DIE AUFGABE: Welchem Gericht werden laut dem Gerichtsbeschluss die Akten zur Entscheidung über die Berufung zugeleitet?

BEREITGESTELLTER TEXT:
__________

OGH 15Os151/14s

OGH15Os151/14s14.1.2015

Der Oberste Gerichtshof hat am 14. Jänner 2015 durch den Senatspräsidenten des Obersten Gerichtshofs Prof. Dr. Danek als Vorsitzenden, den Hofrat des Obersten Gerichtshofs Mag. Lendl und die Hofrätinnen des Obersten Gerichtshofs Dr. Michel‑Kwapinski, Mag. Fürnkranz und Dr. Mann als weitere Richter in Gegenwart der Richteramtsanwärterin Mag. Dr. Tiefenthaler als Schriftführerin in der Strafsache gegen Anatoli A***** wegen des Verbrechens des Suchtgifthandels nach § 28a Abs 1 zweiter und dritter Fall, Abs 4 Z 3 SMG und § 15 StGB und einer weiteren strafbaren Handlung über die Nichtigkeitsbeschwerde und die Berufung des Angeklagten gegen das Urteil des Landesgerichts Ried im Innkreis als Schöffengericht vom 26. September 2014, GZ 9 Hv 67/14a‑62, nach Anhörung der Generalprokuratur in nichtöffentlicher Sitzung den

Beschluss

gefasst:

European Case Law Identifier: ECLI:AT:OGH0002:2015:0150OS00151.14S.0114.000

 

Spruch:

Die Nichtigkeitsbeschwerde wird zurückgewiesen.

Zur Entscheidung über die Berufung werden die Akten dem Oberlandesgericht Linz zugeleitet.

Dem Angeklagten fallen die Kosten des bisherigen Rechtsmittelverfahrens zur Last.

Text

Gründe:

Mit dem angefochtenen Urteil wurde Anatoli A***** je eines Verbrechens des Suchtgifthandels nach § 28a Abs 1 zweiter und dritter Fall, Abs 4 Z 3 SMG und § 15 StGB (1./) und der Vorbereitung von Suchtgifthandel nach § 28 Abs 1 zweiter und dritter Fall, Abs 2 SMG (2./) schuldig erkannt.

Danach hat er (zusammengefasst wiedergegeben) am 28. April 2014 vorschriftswidrig Suchtgift, nämlich rund 12 kg Heroin Reinsubstanzmenge sowie näher bezeichnete Mengen von Acetylcodein und Monoacetylmorphin,

1./ sohin in einer das Fünfundzwanzigfache der Grenzmenge übersteigenden Menge in N***** von Ungarn nach Österreich eingeführt und versucht, es in S***** aus Österreich nach Deutschland auszuführen;

2./ sohin in einer das Fünfzehnfache der Grenzmenge übersteigenden Menge mit dem Vorsatz, dass es in Verkehr gesetzt werde, von N***** bis in die Nähe von S***** besessen und befördert.

__________

GEGEBENES MATERIAL:
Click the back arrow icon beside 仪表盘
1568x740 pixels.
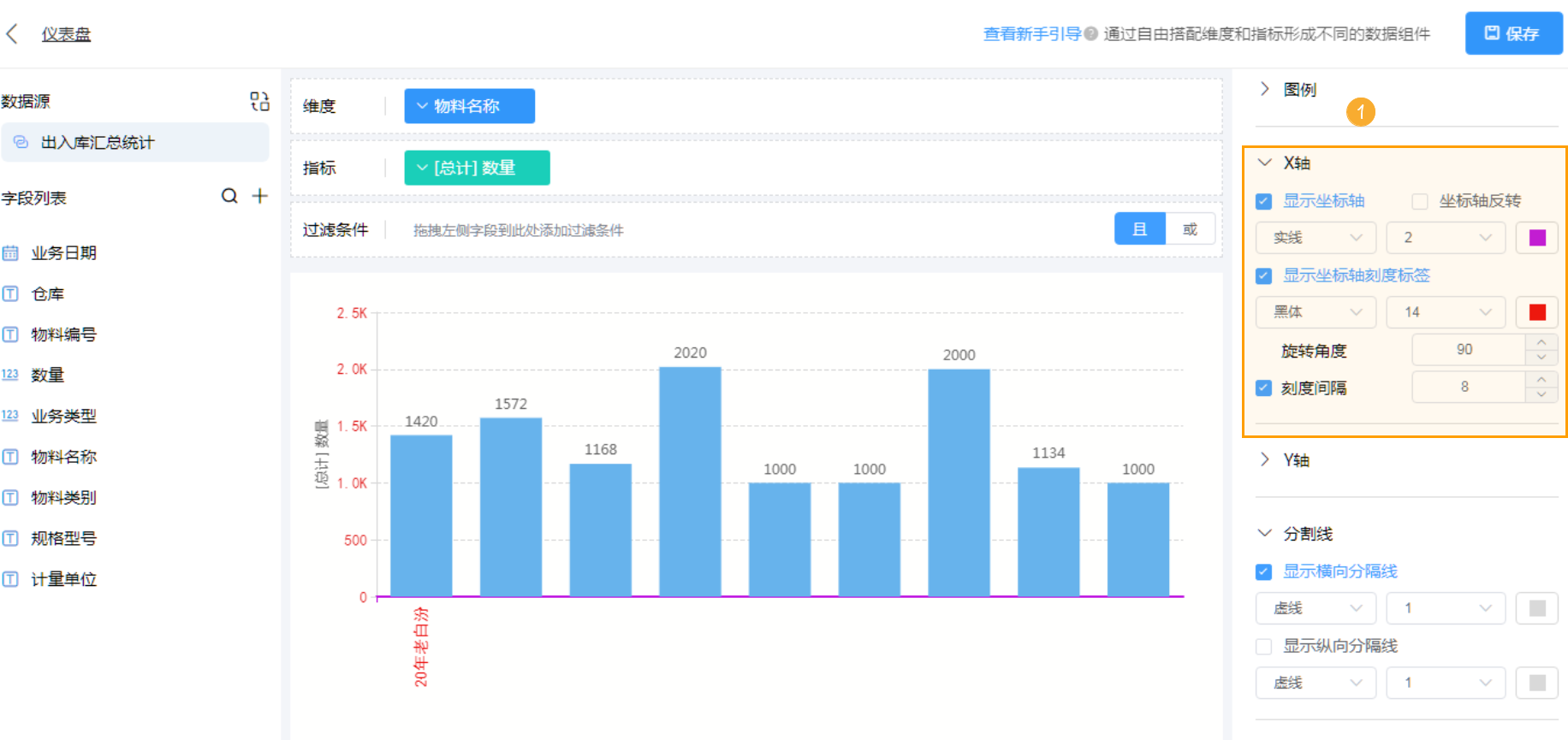(x=12, y=34)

__________

SCHRIFTLICHE LÖSUNG: Dem Oberlandesgericht Linz.